Workers need face-to-face advice about finance to have any chance of making the best decision on long-term saving, pensions experts heard in Edinburgh yesterday.
Just days after the government backed plans for a national money guidance service, the National Association of Pension Funds debated the key issue of education at its annual investment conference in the capital.
Heather McGuire of Associated British Ports said the company had staged roadshows in 2006 at its 17 port sites in the UK to explain to its 2500 staff the workings of its £485m scheme.
She said this and a previous communication blitz had produced a noticeable upturn in staff rejecting the "default" pension option and making their own choice. "My assumption on this is the more information people have the more they feel able to make their own investment choices."
She went on: "This sector has quite a low level of literacy."
For instance, most of the 500 people who attended the roadshows did not know that "equities", constantly referred to in pensions booklets, meant shares.
"People have heard of equity in your house and equity release and assume it means money and cash. If you are trying to get people to understand risk and reward you are not getting off on a very good footing if they don't understand the basic words."
Chris Pond, director of financial capability at the Financial Services Authority, said the FSA's £90m programme targeting 10 million people was based on some "scary" research which showed 81% of people knew the state pension was inadequate but barely a third of these were saving.

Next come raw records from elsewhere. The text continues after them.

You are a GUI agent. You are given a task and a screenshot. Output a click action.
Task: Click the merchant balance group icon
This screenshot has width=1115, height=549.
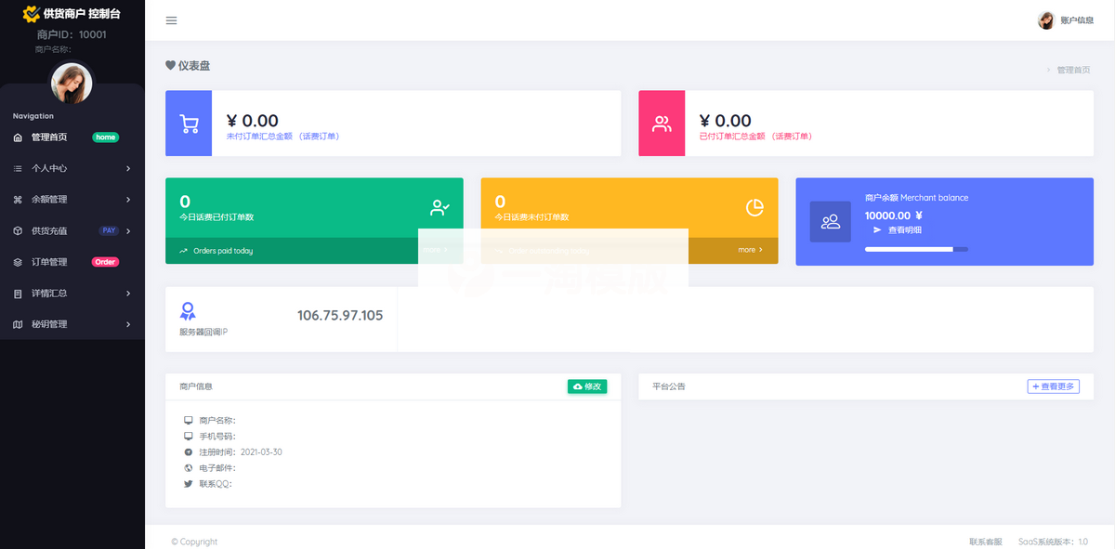click(830, 222)
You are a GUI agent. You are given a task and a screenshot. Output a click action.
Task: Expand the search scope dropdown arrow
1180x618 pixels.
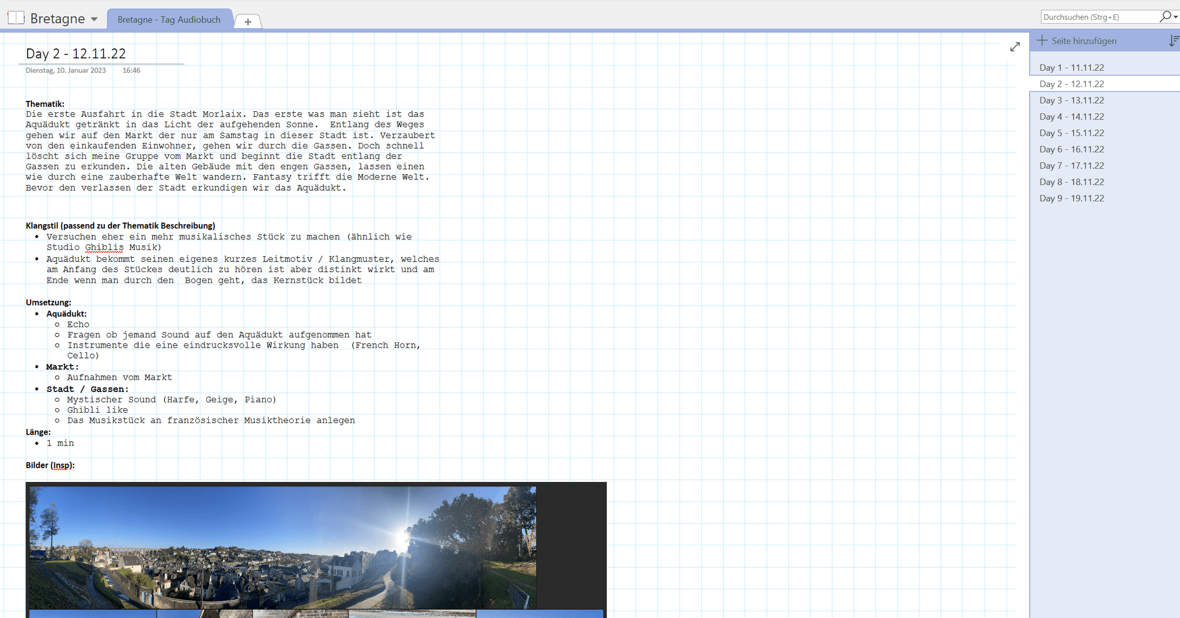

He said more than £15m was going into financial education in schools, while the FSA's recent launch of a finance guide for mums-to-be and its mortgage payment alert this week had been applauded.
"The real issue is about wading through the alphabet soup of financial services, which for many people is not really feasible."

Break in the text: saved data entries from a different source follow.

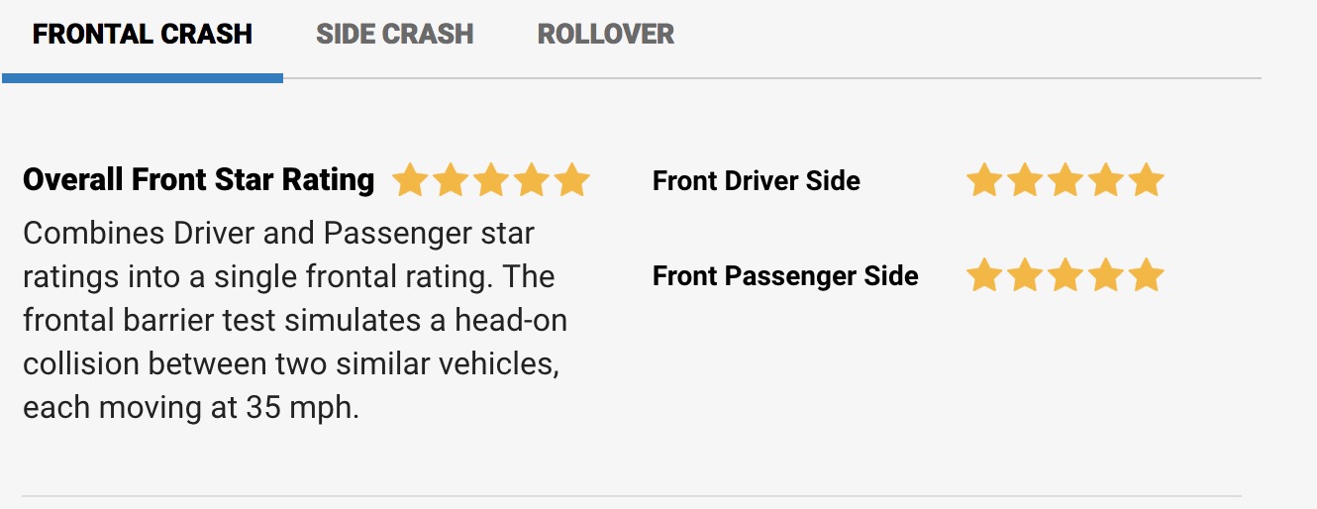Click third star of Overall Front Star Rating
This screenshot has height=509, width=1317.
pyautogui.click(x=491, y=181)

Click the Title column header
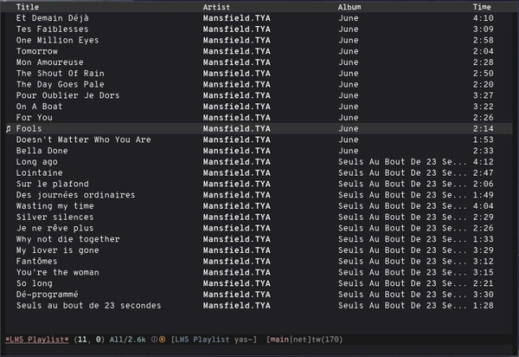click(x=28, y=7)

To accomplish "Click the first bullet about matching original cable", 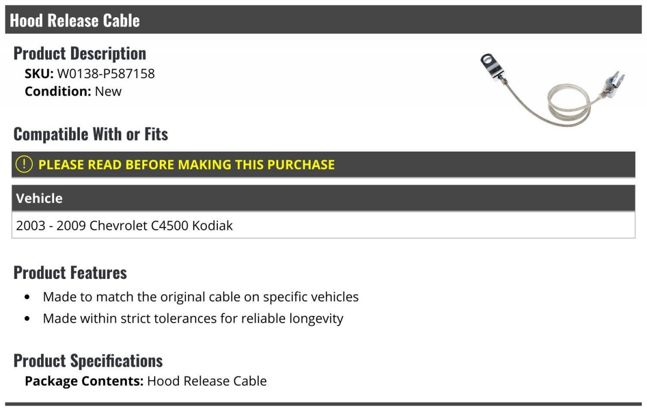I will 201,297.
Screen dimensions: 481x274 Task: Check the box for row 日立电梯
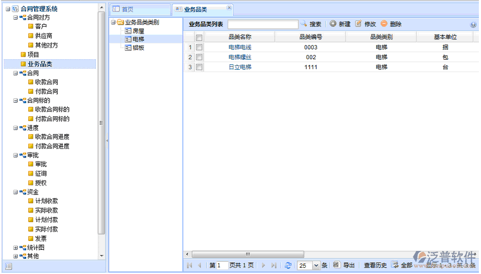click(x=199, y=67)
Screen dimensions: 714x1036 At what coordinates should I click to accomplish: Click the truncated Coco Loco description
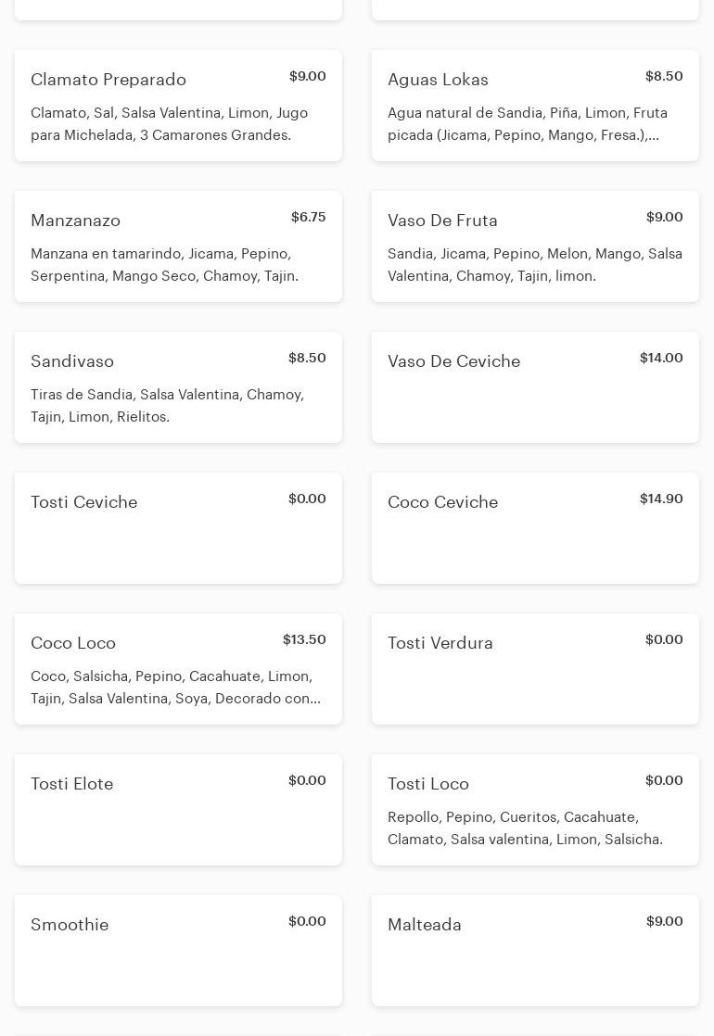[175, 688]
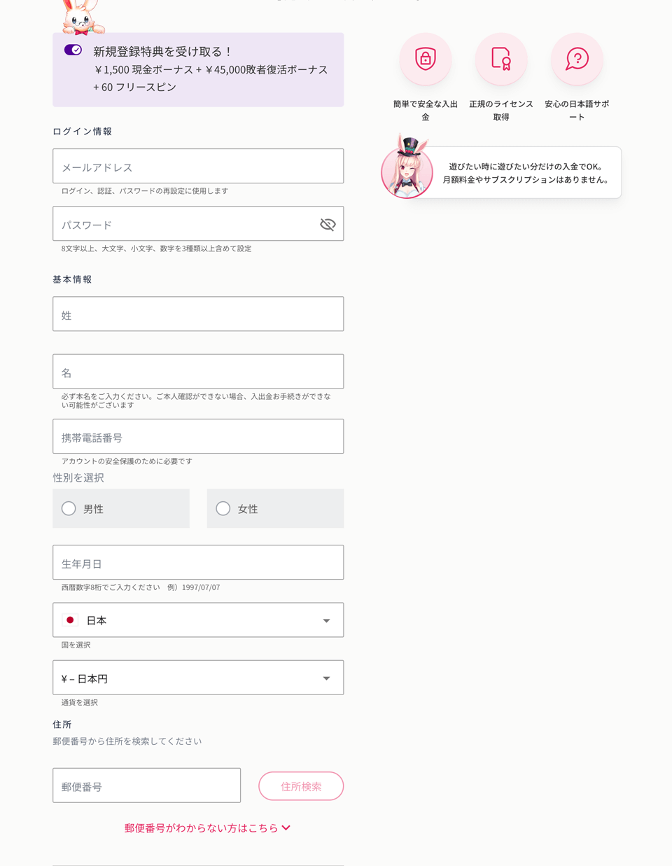Toggle password visibility eye icon
This screenshot has height=866, width=672.
(x=328, y=224)
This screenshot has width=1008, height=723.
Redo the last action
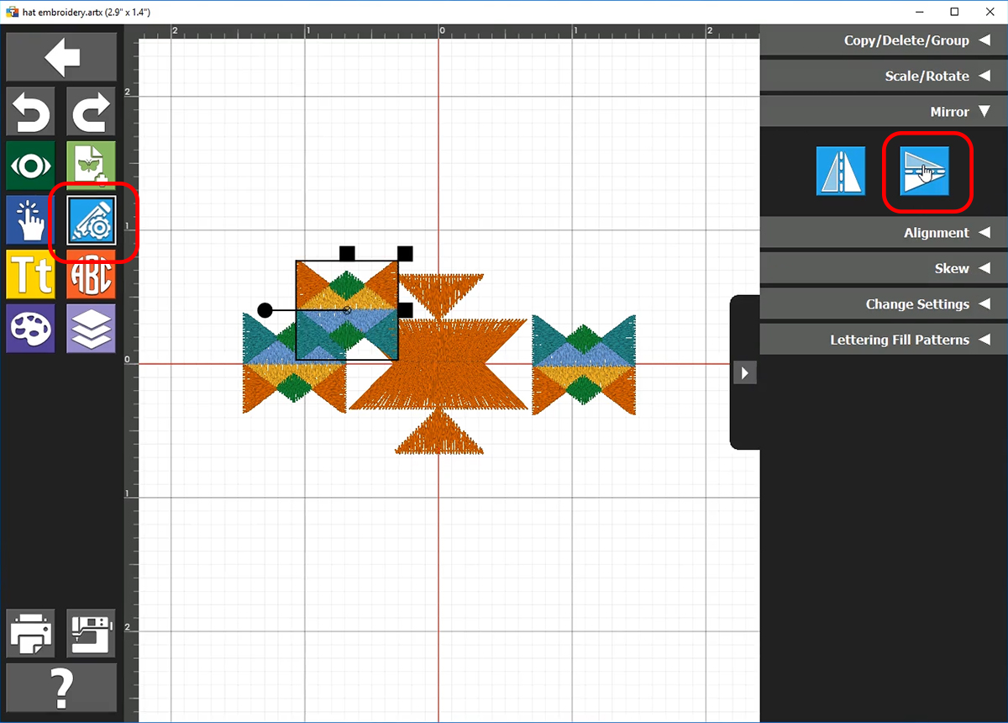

Pond said the proposed money guidance service could reach out to four million people and "make a real difference".
Delegates also heard calls yesterday for pension funds to make a stronger commitment to climate change issues.
Stephanie Pfeiffer, of the Institutional Investors Group on Climate Change, said there was a "lack of formal demands from funds for their managers to take account of the issue", with only a handful of funds yet incorporating consideration of climate change into their formal process and only a few funds asking their consultants for advice.
She urged funds to "use your influence as major shareholders to urge governments to put in place the major policy frameworks needed for a shift to a secure low carbon economy".